The next two stanzas describe the speaker’s reaction to the maiden’s song. The words of the song are in a language unknown to him, but he remains transfixed by the melody, which seems to stretch the limits of time and space. He associates the sweetness of the reaper’s song with the beautiful cries of the nightingale and the cuckoo, both familiar images of transcendence in Romantic poetry. As he allows the song to engulf his consciousness, he envisions far-off places and times of long ago. His imagination transports him from the field in which he stands to the edge of infinity.

In the fourth stanza, the speaker abruptly shifts his attention from his musings to the scene before him. He continues to listen, but the transcendent moment is past. He again calls attention to the reaper, who is unaware of the speaker’s presence or the effect her song has had on him. As the speaker walks away from the field, the song fades from his hearing, but its plaintive melody echoes in his heart and his imagination.

Forms and Devices

Wordsworth uses several poetic devices in “The Solitary Reaper.” Among them is apostrophe, which is defined as a figure of speech where the speaker of the poem addresses a dead or absent person, an abstraction, or an inanimate object. At the beginning of the poem the speaker invites the reader to “Behold, her single in the field,/ Yon solitary Highland Lass!” He further cautions the reader to “Stop here, or gently pass!” Although the reader is not present, the speaker’s imperative to “behold” the girl at her work puts the reader vicariously in the company of the speaker, as if they were walking the Highlands together. After the first four lines, the speaker shifts his attention away from the implied presence of the reader and does not allude to it again.

Metaphor, another common poetic device, is also found in “The Solitary Reaper.” The poet uses metaphor to compare two images without explicitly stating the comparison. For example, in the second stanza the speaker compares the song of the reaper to those of the nightingale and cuckoo. Although the three songs are fundamentally different from one another, they become metaphors for transcendence as they suggest to the speaker distant times and places. Because the maiden’s song is in a language unknown to the speaker, he is freed from trying to understand the words and is able to give his imagination full rein. The bird-songs and the girl’s song are thus intertwined, a further link of the maiden to nature.
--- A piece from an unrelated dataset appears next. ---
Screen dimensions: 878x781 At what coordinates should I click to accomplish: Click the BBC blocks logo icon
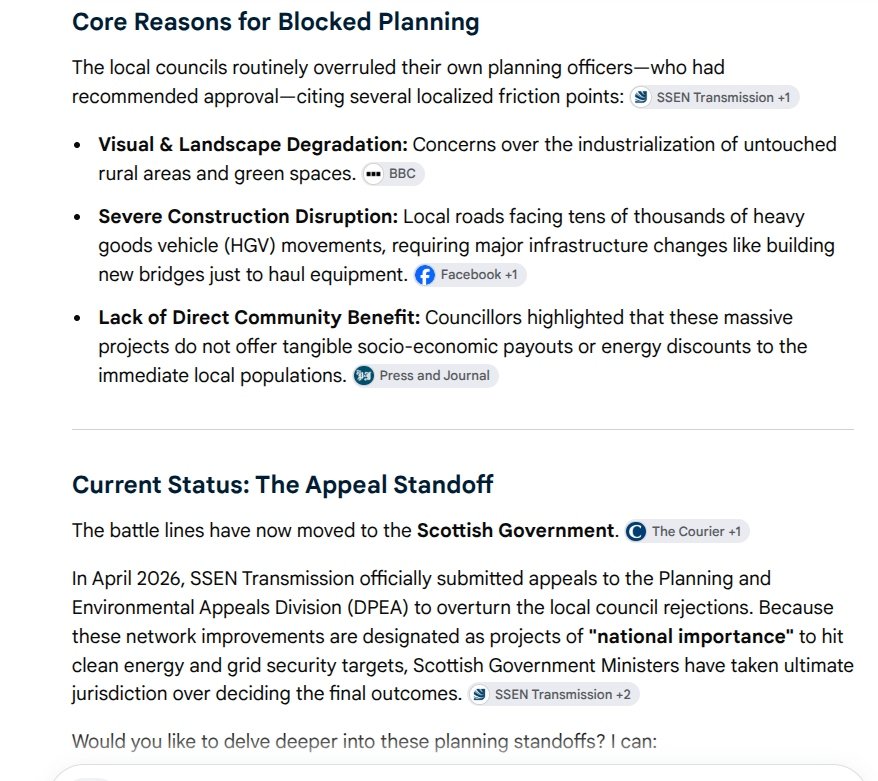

Suggestion through imagery is also used in connection with the reaper herself. The poet offers little description of her beyond the bare essentials given in stanzas 1 and 4. All the reader knows is that the reaper is a simple peasant girl singing a rather sad song while harvesting grain in a field. However, the speaker’s imaginative associations make her much more. He connects her with shady haunts of Arabian sands, the cuckoo and the nightingale, the seas beyond the Hebrides, epic battles, and the common human experiences of sorrow and pain. From his perspective, she becomes the center of the universe, if only for a moment. Like her song, she dwarfs time and space, to become a metaphor for the eternal.

Music is also a dominant image in the poem. It is reinforced by the ballad form whose tones, rhythms, and rhymes emphasize the lyrical feeling. The musical image is further underscored by the use of alliteration. The repetition of s sounds, which are threaded throughout the poem, lends a tonal unity to the piece. For example, in the first four lines of the first stanza, fourteen words contain s. This pattern is repeated in the other stanzas but decreases toward the end of the poem as the reaper’s song releases its grip on the consciousness of the speaker.